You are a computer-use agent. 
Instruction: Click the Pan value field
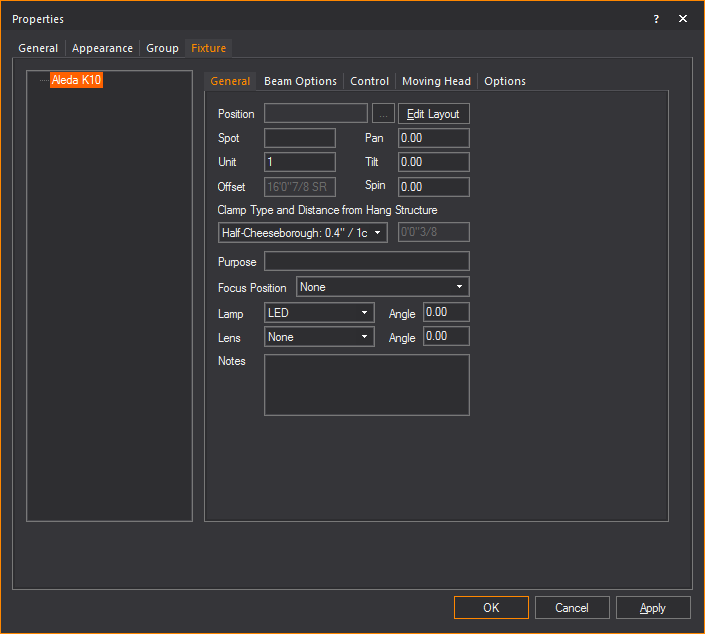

———

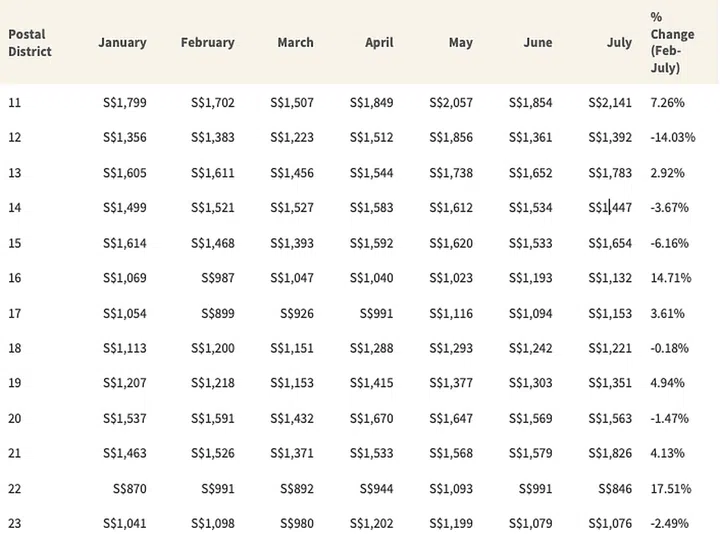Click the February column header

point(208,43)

———

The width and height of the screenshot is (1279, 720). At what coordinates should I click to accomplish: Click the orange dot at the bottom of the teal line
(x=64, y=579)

———

> [What to work on]
Reproduce word for word the lines of the material above, starting at the line that contains "You are a computer-use agent." and stopping after the line that contains "Instruction: Click the Pan value field".

> [Task answer]
You are a computer-use agent. 
Instruction: Click the Pan value field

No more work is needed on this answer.